Even without considering human rights violations, Colombia’s armed conflict carried a very high human cost during the “Plan Colombia” years. Colombia’s Defense Ministry has counted 25,176 soldiers, police, guerrillas, paramilitaries, and “criminal band” members killed in combat between 2002 and 2015.

The cost grows far higher, though, when adding human rights abuses committed against non-combatants. Though illegal armed groups of the left and right carried out more extrajudicial killings, massacres, disappearances, kidnappings, displacements, sexual violence, and other crimes, Colombia’s U.S.-backed security forces committed an alarming share of abuses, especially during Plan Colombia’s first years. The armed forces and police stand widely accused of three broad phenomena, listed below this graphic.

A chart comparing alleged false positives killings and overall combat killings, and graphics discussing past miitary-paramilitary links, wiretaps and surveillance, and accountability challenges
  • Collaboration with paramilitary groups: whether through active aiding and abetting, or simply turning a deliberate blind eye, Colombia’s security forces share responsibility for numerous massacres and other abuses committed by Colombia’s United Self-Defense Forces of Colombia (AUC) paramilitaries, which at its peak was killing a multiple of the number of people that the FARC and ELN were killing. This collaboration has been documented in innumerable human rights reports, including from the U.S. government (State Department human rights reports and human rights certifications) and Colombian government (Center for Historical Memory).
  • "False Positives": Colombia’s security forces, principally its Army, killed “potentially 5,000 victims” (UN High Commissioner for Human Rights estimate) most of them between 2002 and 2008, often to boost body counts by falsely presenting them as armed-group members killed in combat. In 2006 and 2007, the worst years for this phenomenon, Colombia’s Defense Ministry claimed to have killed 4,939 people in combat. Today, Colombian civilian and military judicial authorities are investigating 1,628 homicides allegedly committed by Army members. That is roughly a three-to-one ratio.
  • Abuses by intelligence services: The Administrative Security Department (DAS), the Colombian Presidency’s U.S.-supported intelligence service, was involved in two alarming scandals during the Plan Colombia years. In 2006, Colombians learned that President Álvaro Uribe’s intelligence chief, Jorge Noguera, had worked so closely with paramilitary groups that he even shared lists of activists and labor leaders for them to target. In 2009, DAS agents acting with top directors’ knowledge were found to have carried out an extensive campaign of illegal wiretaps, surveillance, and issuance of threats against civil-society leaders, journalists, judicial investigators, and opposition politicians. The DAS was ultimately dissolved. In 2014, the discovery of “Operation Andromeda” revealed that Colombian Army intelligence was wiretapping, and intercepting the e-mail communications, of governmental and non-governmental personnel, including the government’s own team participating in negotiations with the FARC in Havana, Cuba.

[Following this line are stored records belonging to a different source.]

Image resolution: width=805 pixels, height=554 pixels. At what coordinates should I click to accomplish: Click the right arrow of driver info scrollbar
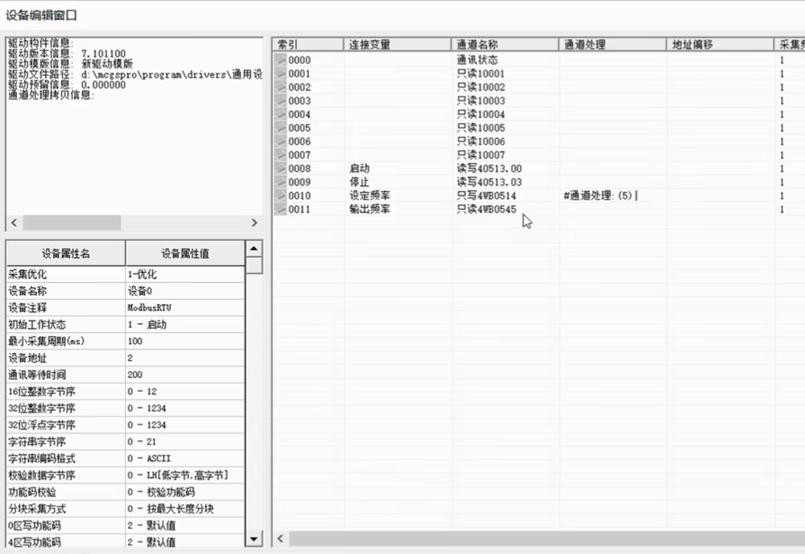tap(254, 223)
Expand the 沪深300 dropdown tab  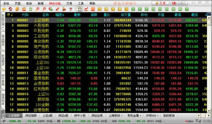tap(152, 116)
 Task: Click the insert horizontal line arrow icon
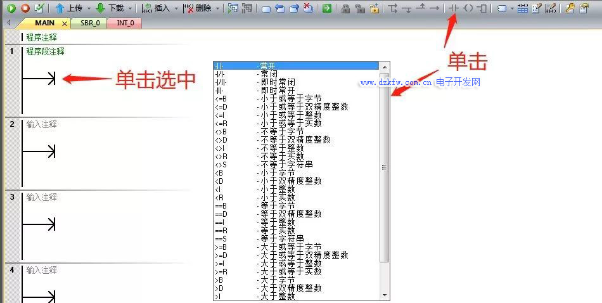(x=434, y=8)
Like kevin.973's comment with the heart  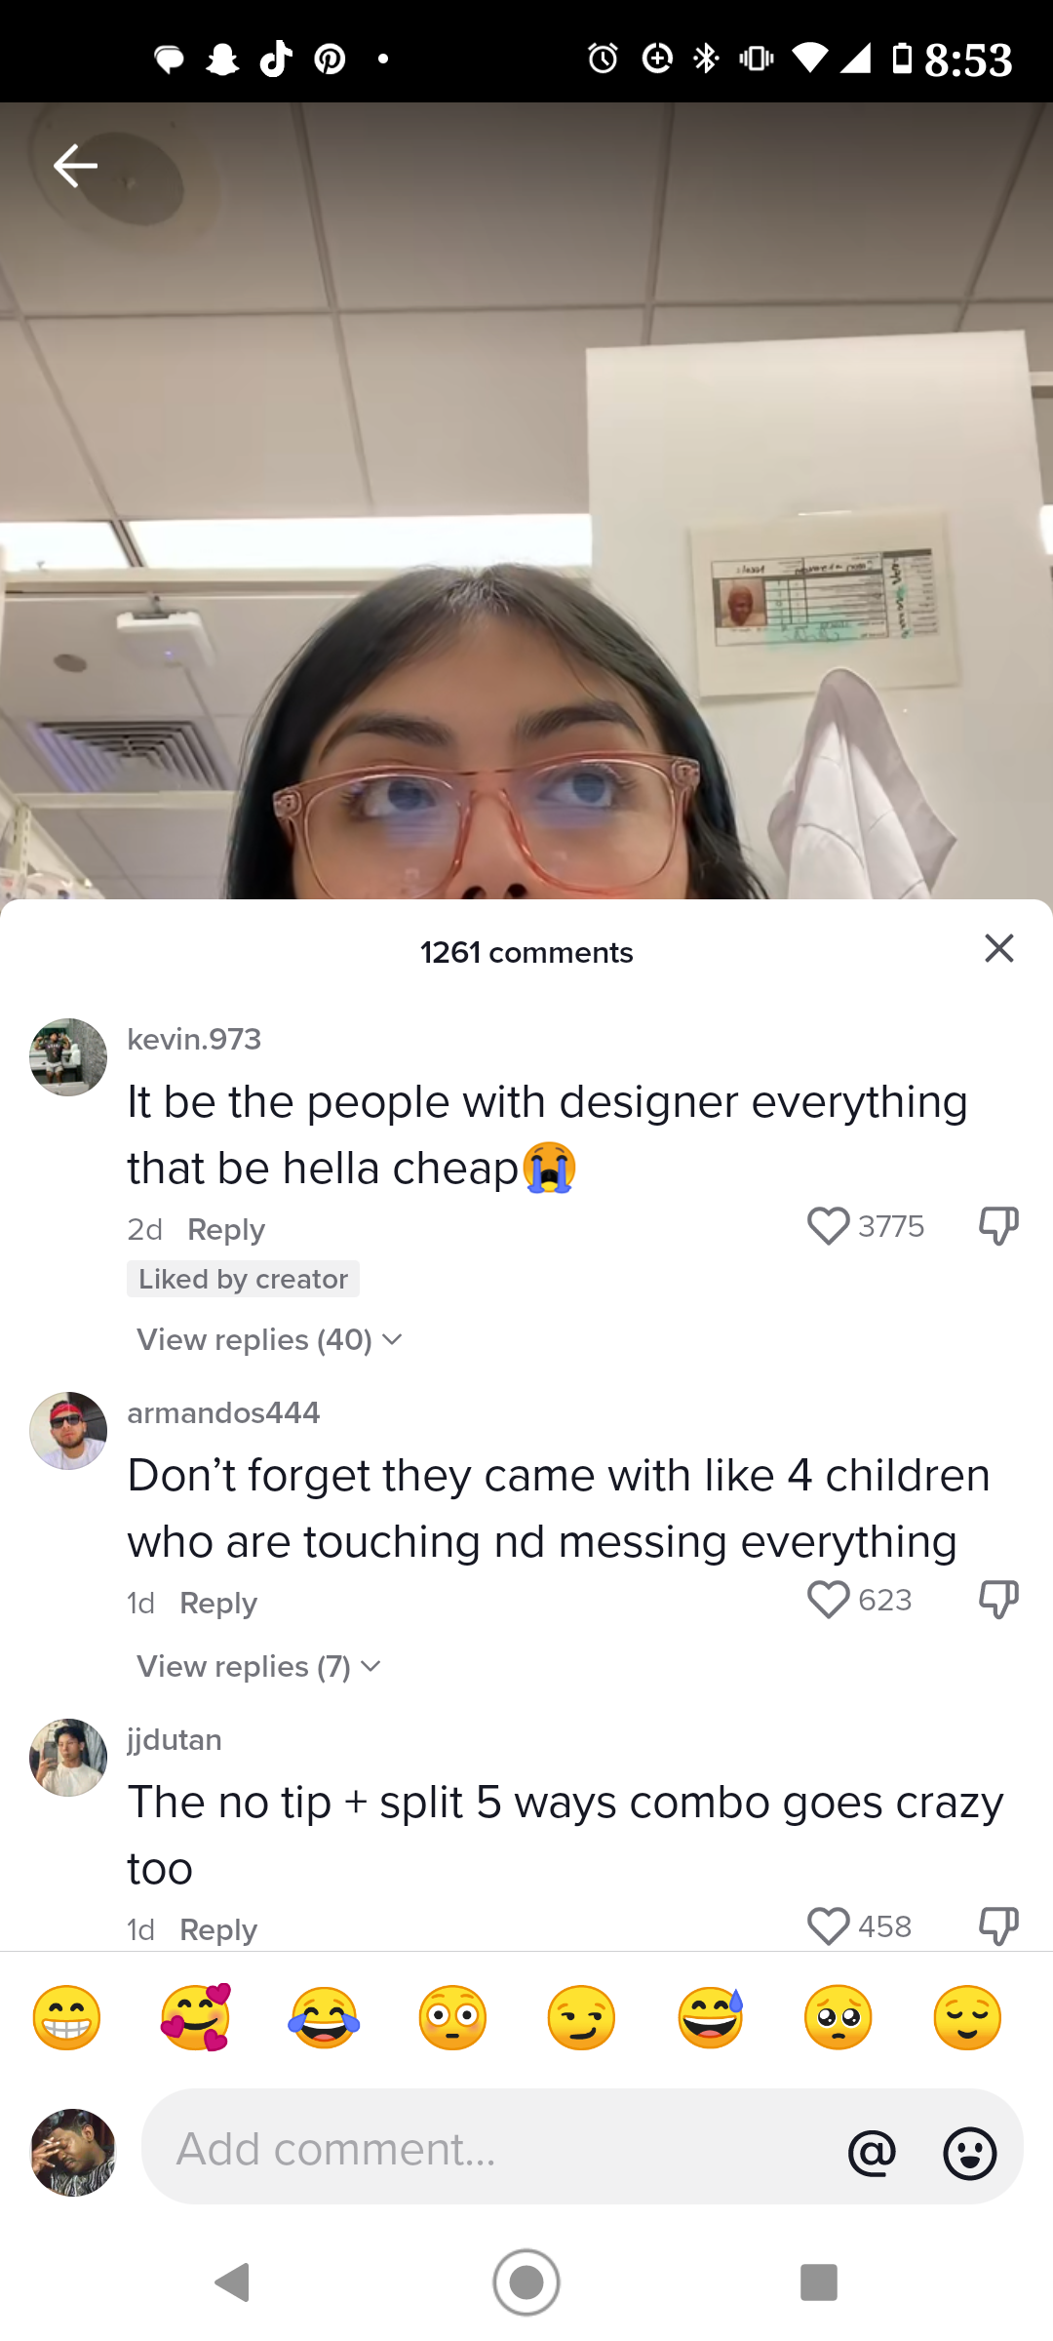829,1226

At first, especially in the cases of paramilitary collaboration and “false positives,” U.S. officials missed or downplayed the severity of the phenomenon. Eventually, though, U.S. pressure to hold the perpetrators responsible proved instrumental to holding at least some officers responsible. (Human rights conditions attached to U.S. assistance, discussed in the next panel, played a central role in exerting that pressure.) The increased accountability in turn helped improve the Colombian military’s human rights record: though allegations of abuses persist, they are much fewer than during Plan Colombia’s early years.